■ **Task requirements**
Extract every line of the data below verbatim, keeping each line in its original order.

Entries from a dataset
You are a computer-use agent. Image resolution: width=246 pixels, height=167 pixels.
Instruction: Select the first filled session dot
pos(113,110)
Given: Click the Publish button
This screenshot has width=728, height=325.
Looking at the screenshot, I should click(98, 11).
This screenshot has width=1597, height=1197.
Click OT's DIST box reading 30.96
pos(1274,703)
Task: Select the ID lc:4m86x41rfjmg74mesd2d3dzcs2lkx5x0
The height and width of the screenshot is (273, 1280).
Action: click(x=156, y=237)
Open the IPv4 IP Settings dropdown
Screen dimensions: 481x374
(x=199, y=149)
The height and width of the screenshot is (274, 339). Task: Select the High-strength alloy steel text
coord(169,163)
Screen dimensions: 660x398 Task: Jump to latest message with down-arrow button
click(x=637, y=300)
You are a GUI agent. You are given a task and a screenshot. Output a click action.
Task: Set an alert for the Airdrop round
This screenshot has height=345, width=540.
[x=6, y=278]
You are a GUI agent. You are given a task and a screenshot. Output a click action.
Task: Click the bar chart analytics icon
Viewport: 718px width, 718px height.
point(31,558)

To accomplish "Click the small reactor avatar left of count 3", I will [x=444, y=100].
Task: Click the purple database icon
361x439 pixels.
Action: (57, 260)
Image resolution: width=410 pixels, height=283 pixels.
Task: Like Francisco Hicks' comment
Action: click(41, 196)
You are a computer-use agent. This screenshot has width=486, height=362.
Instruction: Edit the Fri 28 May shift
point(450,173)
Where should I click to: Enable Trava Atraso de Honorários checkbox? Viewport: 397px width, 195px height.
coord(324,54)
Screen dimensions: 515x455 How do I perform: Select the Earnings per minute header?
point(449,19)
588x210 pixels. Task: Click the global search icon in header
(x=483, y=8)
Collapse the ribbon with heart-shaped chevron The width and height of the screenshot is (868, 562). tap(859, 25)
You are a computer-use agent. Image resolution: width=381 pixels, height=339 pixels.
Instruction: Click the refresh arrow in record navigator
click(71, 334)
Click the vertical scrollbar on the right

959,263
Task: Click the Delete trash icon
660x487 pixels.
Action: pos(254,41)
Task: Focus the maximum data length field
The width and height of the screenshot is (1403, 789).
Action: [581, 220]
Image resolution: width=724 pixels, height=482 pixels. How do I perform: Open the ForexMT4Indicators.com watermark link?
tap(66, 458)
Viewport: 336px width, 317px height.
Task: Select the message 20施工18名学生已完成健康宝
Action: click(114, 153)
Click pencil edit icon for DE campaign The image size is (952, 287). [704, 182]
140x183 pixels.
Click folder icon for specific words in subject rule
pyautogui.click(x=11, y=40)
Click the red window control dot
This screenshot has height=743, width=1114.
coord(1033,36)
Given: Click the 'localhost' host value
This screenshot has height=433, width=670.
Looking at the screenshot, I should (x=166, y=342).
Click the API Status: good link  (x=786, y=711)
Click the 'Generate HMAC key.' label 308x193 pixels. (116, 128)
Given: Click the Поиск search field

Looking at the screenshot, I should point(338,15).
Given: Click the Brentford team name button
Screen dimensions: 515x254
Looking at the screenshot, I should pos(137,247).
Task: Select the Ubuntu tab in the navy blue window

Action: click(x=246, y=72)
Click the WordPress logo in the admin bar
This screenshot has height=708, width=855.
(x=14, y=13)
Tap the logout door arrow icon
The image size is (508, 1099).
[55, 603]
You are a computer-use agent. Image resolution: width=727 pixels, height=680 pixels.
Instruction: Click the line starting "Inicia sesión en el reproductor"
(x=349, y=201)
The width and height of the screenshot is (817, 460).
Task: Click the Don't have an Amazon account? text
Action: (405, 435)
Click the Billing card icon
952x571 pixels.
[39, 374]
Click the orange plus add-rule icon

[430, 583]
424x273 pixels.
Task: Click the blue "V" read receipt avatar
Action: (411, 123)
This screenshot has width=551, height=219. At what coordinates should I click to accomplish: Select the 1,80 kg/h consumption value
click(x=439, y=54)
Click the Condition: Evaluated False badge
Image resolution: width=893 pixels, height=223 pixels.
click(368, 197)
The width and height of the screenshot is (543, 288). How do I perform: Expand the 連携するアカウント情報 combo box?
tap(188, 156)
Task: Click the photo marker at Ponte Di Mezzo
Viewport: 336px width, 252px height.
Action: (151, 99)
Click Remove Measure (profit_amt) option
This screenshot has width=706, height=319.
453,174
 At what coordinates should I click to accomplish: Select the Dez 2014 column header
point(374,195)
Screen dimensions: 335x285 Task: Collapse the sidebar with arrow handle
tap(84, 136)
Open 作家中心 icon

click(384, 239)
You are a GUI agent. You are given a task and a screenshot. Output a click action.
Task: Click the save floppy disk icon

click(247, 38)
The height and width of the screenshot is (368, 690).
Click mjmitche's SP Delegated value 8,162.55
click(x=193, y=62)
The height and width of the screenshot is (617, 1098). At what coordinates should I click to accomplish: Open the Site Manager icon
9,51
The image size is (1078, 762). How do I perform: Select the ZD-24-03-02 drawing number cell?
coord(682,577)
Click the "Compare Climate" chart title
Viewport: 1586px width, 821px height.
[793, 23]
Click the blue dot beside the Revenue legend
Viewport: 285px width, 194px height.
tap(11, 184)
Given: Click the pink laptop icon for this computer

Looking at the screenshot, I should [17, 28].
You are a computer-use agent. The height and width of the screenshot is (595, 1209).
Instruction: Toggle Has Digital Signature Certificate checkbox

■ **Response to this task**
You are a computer-use agent. Image resolution: width=246 pixels, height=167 pixels.
Instruction: Select the first filled session dot
pos(113,110)
Given: Click the Publish button
This screenshot has width=728, height=325.
Looking at the screenshot, I should click(98, 11).
This screenshot has width=1597, height=1197.
Click OT's DIST box reading 30.96
pos(1274,703)
Task: Select the ID lc:4m86x41rfjmg74mesd2d3dzcs2lkx5x0
The height and width of the screenshot is (273, 1280).
Action: click(x=156, y=237)
Open the IPv4 IP Settings dropdown
Screen dimensions: 481x374
(x=199, y=149)
The height and width of the screenshot is (274, 339). Task: Select the High-strength alloy steel text
coord(169,163)
Screen dimensions: 660x398 Task: Jump to latest message with down-arrow button
click(x=637, y=300)
You are a GUI agent. You are given a task and a screenshot. Output a click action.
Task: Set an alert for the Airdrop round
This screenshot has height=345, width=540.
[x=6, y=278]
You are a GUI agent. You are given a task and a screenshot. Output a click action.
Task: Click the bar chart analytics icon
Viewport: 718px width, 718px height.
point(31,558)

To accomplish "Click the small reactor avatar left of count 3", I will [x=444, y=100].
Task: Click the purple database icon
361x439 pixels.
Action: (57, 260)
Image resolution: width=410 pixels, height=283 pixels.
Task: Like Francisco Hicks' comment
Action: click(41, 196)
You are a computer-use agent. This screenshot has width=486, height=362.
Instruction: Edit the Fri 28 May shift
point(450,173)
Where should I click to: Enable Trava Atraso de Honorários checkbox? Viewport: 397px width, 195px height.
coord(324,54)
Screen dimensions: 515x455 How do I perform: Select the Earnings per minute header?
point(449,19)
588x210 pixels. Task: Click the global search icon in header
(x=483, y=8)
Collapse the ribbon with heart-shaped chevron The width and height of the screenshot is (868, 562). tap(859, 25)
You are a computer-use agent. Image resolution: width=381 pixels, height=339 pixels.
Instruction: Click the refresh arrow in record navigator
click(71, 334)
Click the vertical scrollbar on the right

959,263
Task: Click the Delete trash icon
660x487 pixels.
Action: pos(254,41)
Task: Focus the maximum data length field
The width and height of the screenshot is (1403, 789).
Action: [581, 220]
Image resolution: width=724 pixels, height=482 pixels. How do I perform: Open the ForexMT4Indicators.com watermark link?
tap(66, 458)
Viewport: 336px width, 317px height.
Task: Select the message 20施工18名学生已完成健康宝
Action: click(114, 153)
Click pencil edit icon for DE campaign The image size is (952, 287). [704, 182]
140x183 pixels.
Click folder icon for specific words in subject rule
pyautogui.click(x=11, y=40)
Click the red window control dot
This screenshot has height=743, width=1114.
coord(1033,36)
Given: Click the 'localhost' host value
This screenshot has height=433, width=670.
Looking at the screenshot, I should (x=166, y=342).
Click the API Status: good link  (x=786, y=711)
Click the 'Generate HMAC key.' label 308x193 pixels. (116, 128)
Given: Click the Поиск search field

Looking at the screenshot, I should point(338,15).
Given: Click the Brentford team name button
Screen dimensions: 515x254
Looking at the screenshot, I should pos(137,247).
Task: Select the Ubuntu tab in the navy blue window

Action: click(x=246, y=72)
Click the WordPress logo in the admin bar
This screenshot has height=708, width=855.
(x=14, y=13)
Tap the logout door arrow icon
The image size is (508, 1099).
[55, 603]
You are a computer-use agent. Image resolution: width=727 pixels, height=680 pixels.
Instruction: Click the line starting "Inicia sesión en el reproductor"
(x=349, y=201)
The width and height of the screenshot is (817, 460).
Task: Click the Don't have an Amazon account? text
Action: (405, 435)
Click the Billing card icon
952x571 pixels.
[39, 374]
Click the orange plus add-rule icon

[430, 583]
424x273 pixels.
Task: Click the blue "V" read receipt avatar
Action: (411, 123)
This screenshot has width=551, height=219. At what coordinates should I click to accomplish: Select the 1,80 kg/h consumption value
click(x=439, y=54)
Click the Condition: Evaluated False badge
Image resolution: width=893 pixels, height=223 pixels.
click(368, 197)
The width and height of the screenshot is (543, 288). How do I perform: Expand the 連携するアカウント情報 combo box?
tap(188, 156)
Task: Click the photo marker at Ponte Di Mezzo
Viewport: 336px width, 252px height.
Action: (151, 99)
Click Remove Measure (profit_amt) option
This screenshot has width=706, height=319.
453,174
 At what coordinates should I click to accomplish: Select the Dez 2014 column header
point(374,195)
Screen dimensions: 335x285 Task: Collapse the sidebar with arrow handle
tap(84, 136)
Open 作家中心 icon

click(384, 239)
You are a GUI agent. You are given a task and a screenshot. Output a click action.
Task: Click the save floppy disk icon

click(247, 38)
The height and width of the screenshot is (368, 690).
Click mjmitche's SP Delegated value 8,162.55
click(x=193, y=62)
The height and width of the screenshot is (617, 1098). At what coordinates should I click to accomplish: Open the Site Manager icon
9,51
The image size is (1078, 762). How do I perform: Select the ZD-24-03-02 drawing number cell?
coord(682,577)
Click the "Compare Climate" chart title
Viewport: 1586px width, 821px height.
[793, 23]
Click the blue dot beside the Revenue legend
Viewport: 285px width, 194px height.
tap(11, 184)
Given: Click the pink laptop icon for this computer

Looking at the screenshot, I should [17, 28].
You are a computer-use agent. The height and width of the screenshot is (595, 1209).
Instruction: Toggle Has Digital Signature Certificate checkbox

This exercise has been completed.